Examining Figurative Language EQ:How does the author's use of figurative language affect the meaning of the text? Standard:ELACC6L5: Demonstrate the understanding of figurative language.
Types of figurative language: - metaphor - idioms - simile - alliteration - personification -assonance - hyperbole - consonance
Metaphor: comparing two things without using like or as. Ex:Jake's mind is a computer. Bob is a snake in the grass. That baby is an angel.
Simile: Comparing two things using like or as. Ex: Marty's feet smell like rotten fish. She is moving as slowly as Christmas!
Personification: giving an object human characteristics. Ex:The sun smiled down on us. She did not realize that opportunity was knocking at her door. The stars danced playfully in the moonlit sky. The flowers danced in the wind.
Hyperbole: using great exaggeration. Ex: I have a million things to do. I have a ton of homework. I am so hungry; I could eat a horse.
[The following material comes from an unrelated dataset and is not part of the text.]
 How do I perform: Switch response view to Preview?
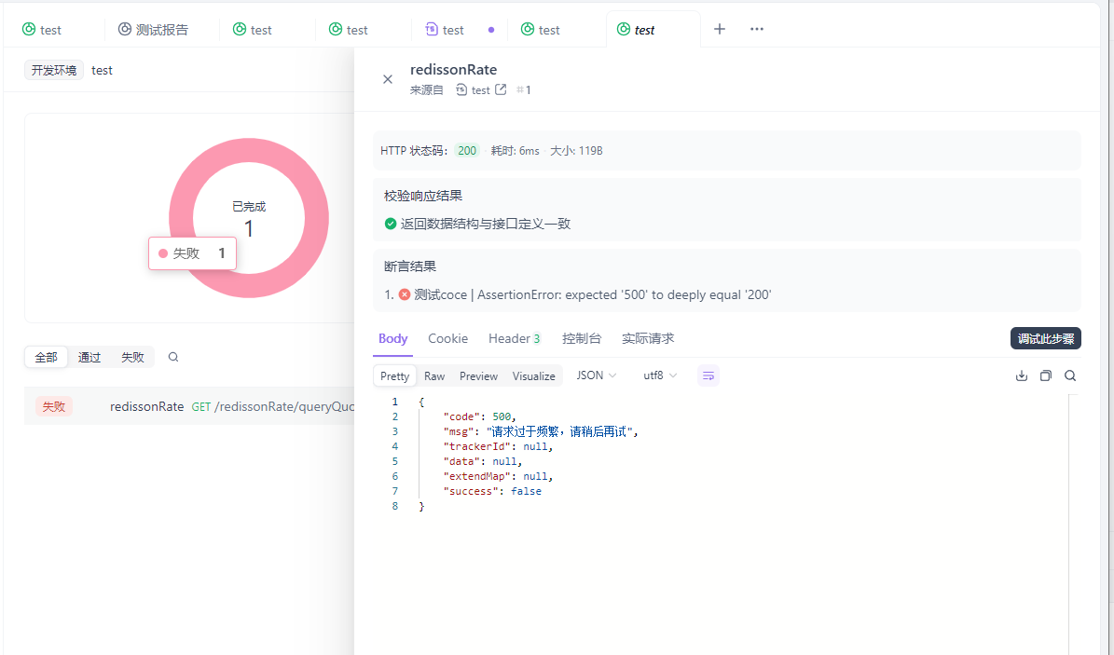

Idioms: words, phrases, or expressions that are not interpreted logically or literally. In other words, they don't make logical sense. Ex: It's raining cats and dogs outside! Shake a leg! We have to get going. Hold your horses; I'm coming. Man, Tom sure has a chip on his shoulder.
Onomatopoeia: words that are spelled the way they sound. Ex: tick tock Ring! Boom!
Alliteration: the repetition of initial consonant sound in two or more neighboring words or syllables. Ex: the wild winds of winter Peter Piper picked a peck of pickled peppers.
Alliteration Poem Example: WEATHER Whether the weather be fine Or whether the weather be not, Whether the weather be cold Or whether the weather be hot, We'll weather the weather Whatever the weather, Whether we like it or not. -- Anonymous
Alliteration is NOT just repeating consonant sounds at the beginning of words, it could be in the middle of a word. This is also known as “consonance.” Consonance is a lot like alliteration, except the letters being repeated can appear at the beginning or at the end of the word. Examples of Consonance: 1. More men came home that day than we ever expected. 2. She gave the big dog a hug.
When vowels alliterate with other vowels it is called “assonance.” Example: fleet feet sweep by sleeping geeks.